A friend of mine once joked that no financial innovation has arrived until regulators take notice of it. That moment may have arrived for DeFi. In early February, the St. Louis Fed posted an article by a Swiss professor on its website that delved into the potential promise of DeFi (recommended reading for anyone interested in learning about DeFi).
Then, on February 22, SEC Commissioner Hester Peirce spoke about DeFi and the challenges regulators face at George Washington University Law School’s “Regulating the Digital Economy” conference in a speech titled “Atomic Trades.” That the official SEC transcript of the talk included rocketship emojis was just icing on the cake.
Will DeFi represent challenges to regulators? Absolutely. In Commissioner Peirce’s words, DeFi “is working on building an alternative to the legacy centralized financial system (“CeFi”) run through smart contracts rather than financial intermediaries.” CeFi is one of the most, if not the most, highly-regulated areas in the U.S. (and probably in the world), with enough regulations and licensing requirements to keep a literal army of lawyers employed (including yours truly), and for good reasons. DeFi has the promise of not only streamlining the process and making it more cost-efficient, but also making it more transparent.
But one of the core tenets of DeFi—its decentralized nature that allows for the efficiency and transparency—carries the seeds of its regulatory friction point. In a completely decentralized system, who bears the responsibility to assure that the necessary regulations are complied with? For instance, in the U.S., taking deposits (of fiat) generally is considered a banking activity, and to do so you have to have a banking license and be regulated by a banking regulator. That serves as a barrier to entry, but also means that customers’ deposits are subject to rules and regulations designed to protect them. If a DApp on a DeFi platform takes deposits of crypto, should it be regulated as a bank? If so, who would be engaging in the activity? The DApp, which is a string of code? The developer? The underlying base layer?

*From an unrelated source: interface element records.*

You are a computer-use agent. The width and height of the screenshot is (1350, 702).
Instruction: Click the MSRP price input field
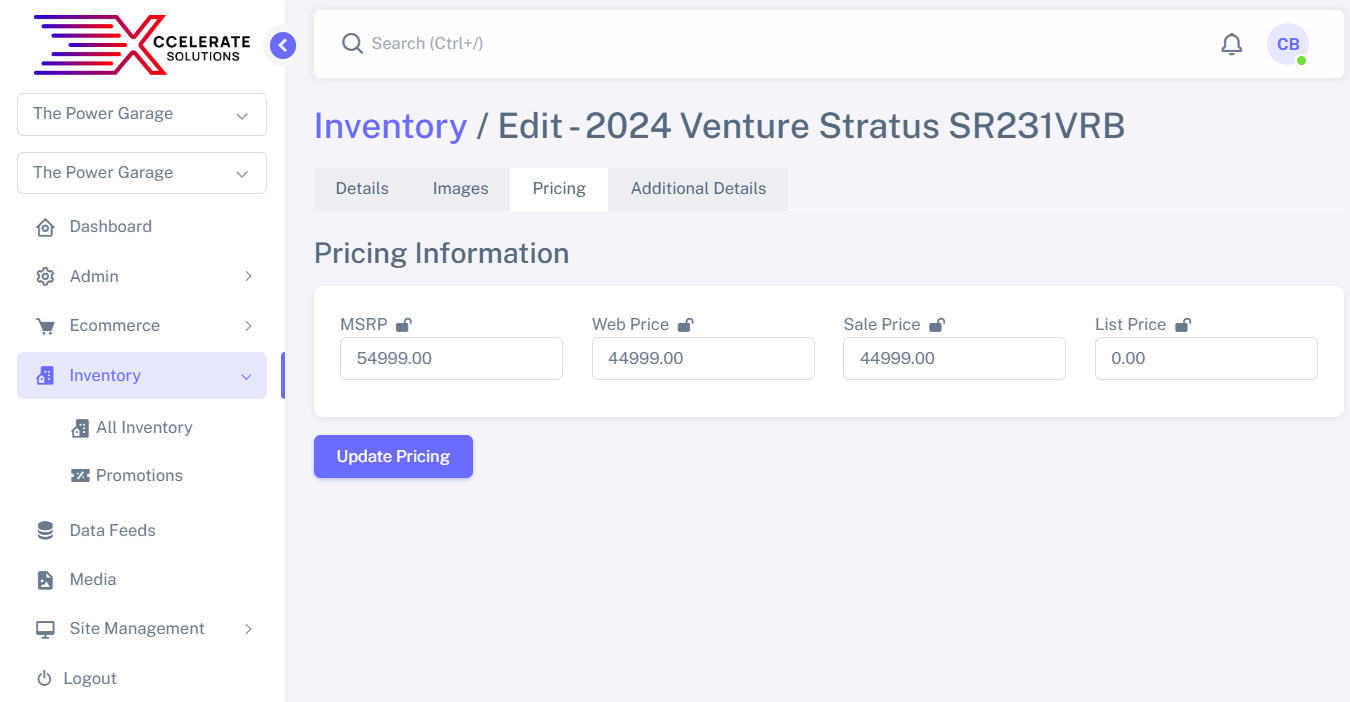coord(451,359)
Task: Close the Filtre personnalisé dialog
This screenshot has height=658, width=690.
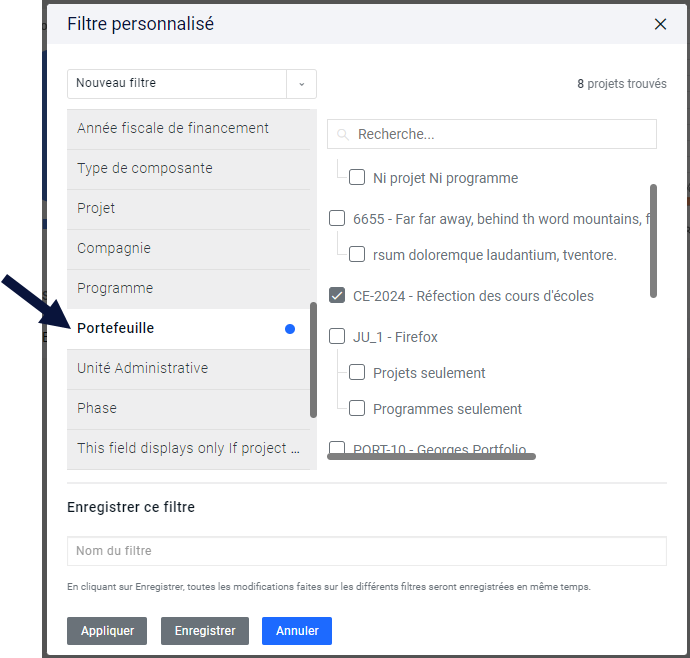Action: [x=660, y=24]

Clearly, these are answers that need to be addressed before DeFi can fully blossom. But as with most financial innovation, regulators lag behind the innovation, and frankly, it is not clear how many DeFi developers are actively considering whether their applications are encroaching on regulated conduct. Every successful new rocket launch program has its share of explosions during its development phase, and we can expect a few explosions before the DeFi rocketship successfully launches into the mainstream of finance.